What Do You Need to Know About Cervicitis

Cervicitis is an inflammation of the cervix, which is the donut-shaped opening between the vagina and the uterus. It does not always result in symptoms. When this happens, it can cause bleeding, pain during sex, and vaginal discharge.

It is most commonly caused by a sexually transmitted infection (STI) such as chlamydia or gonorrhea, but there are a few non-infectious causes as well.

A pelvic exam and lab tests to determine the underlying cause can be used to diagnose the condition. Medication may be prescribed if an infection is present. You should also know that cervicitis can resolve on its own in some cases.

Cervicitis Symptoms

Cervicitis is not always accompanied by symptoms. If they do appear, you may notice:

  • Irritation of the vulva (vulvitis)
  • Pain during urination (dysuria)
  • Pain during sex (dyspareunia)
  • Gray, white, or yellowish vaginal discharge, in which case the condition is referred to as mucopurulent cervicitis
  • Frequent urination
  • Vaginal bleeding between menstrual periods or after sex
  • Pelvic heaviness or pain


In rare circumstances, the infection that causes cervicitis can spread to the uterus, fallopian tubes, or ovaries, resulting in pelvic inflammatory disease (PID).

PID can cause peritonitis, a potentially fatal infection, as well as infertility.


Cervicitis can be caused by a variety of STIs, the majority of which involve Chlamydia trachomatis (the chlamydia bacteria) and Neisseria gonorrhoeae (the gonorrhea bacteria). Trichomoniasis, Mycoplasma genitalium, and genital herpes are three less common causes.

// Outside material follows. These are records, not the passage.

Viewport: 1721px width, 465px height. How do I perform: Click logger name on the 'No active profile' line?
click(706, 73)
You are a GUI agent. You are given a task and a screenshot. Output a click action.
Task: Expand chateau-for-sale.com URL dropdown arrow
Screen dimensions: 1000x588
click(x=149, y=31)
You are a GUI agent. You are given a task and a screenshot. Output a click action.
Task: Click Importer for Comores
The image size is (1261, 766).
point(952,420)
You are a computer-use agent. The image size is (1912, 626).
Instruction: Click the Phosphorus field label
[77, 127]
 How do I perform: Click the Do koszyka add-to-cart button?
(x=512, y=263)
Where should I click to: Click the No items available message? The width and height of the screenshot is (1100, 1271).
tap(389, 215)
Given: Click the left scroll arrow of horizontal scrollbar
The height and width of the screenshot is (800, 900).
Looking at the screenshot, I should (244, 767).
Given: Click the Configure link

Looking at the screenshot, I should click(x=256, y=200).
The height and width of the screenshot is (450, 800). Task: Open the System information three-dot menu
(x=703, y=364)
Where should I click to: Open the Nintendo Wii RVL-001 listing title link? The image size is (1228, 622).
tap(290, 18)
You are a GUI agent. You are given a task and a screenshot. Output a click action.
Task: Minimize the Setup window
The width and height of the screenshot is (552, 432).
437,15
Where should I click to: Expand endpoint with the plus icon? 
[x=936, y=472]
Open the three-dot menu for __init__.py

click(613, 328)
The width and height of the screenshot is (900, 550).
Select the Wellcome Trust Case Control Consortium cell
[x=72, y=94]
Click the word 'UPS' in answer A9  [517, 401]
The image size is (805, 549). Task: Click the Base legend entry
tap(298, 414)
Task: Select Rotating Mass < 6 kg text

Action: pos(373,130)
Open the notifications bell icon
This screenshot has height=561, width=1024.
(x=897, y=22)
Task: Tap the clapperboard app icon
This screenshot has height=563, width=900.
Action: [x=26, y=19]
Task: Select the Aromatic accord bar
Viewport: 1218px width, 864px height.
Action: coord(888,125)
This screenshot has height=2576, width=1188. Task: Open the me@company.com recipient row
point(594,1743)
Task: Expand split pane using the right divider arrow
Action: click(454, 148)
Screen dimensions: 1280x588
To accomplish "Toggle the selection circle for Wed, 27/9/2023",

Non-sexually transmitted diseases such as bacterial vaginosis (BV) can also cause cervicitis.

There are many non-infectious causes of cervicitis:

  • Radiation therapy
  • Trauma to the cervix
  • Chemical irritants, such as douches, spermicides, or vaginal suppositories
  • Insertive devices, such as IUDs, cervical caps, tampons, or pessaries (devices placed in the vagina for internal organ support)
  • Body-wide inflammation, such as that caused by autoimmune diseases
  • Allergy to latex condoms

Cervicitis does not always have a specific cause. About 60% of cases have no known origin.

Risk Factors

Cervicitis risk factors are similar to those for STIs and include multiple sex partners, sex without condoms, and being younger.

Having had sex at a young age or having a history of a sexually transmitted infection raises the risk.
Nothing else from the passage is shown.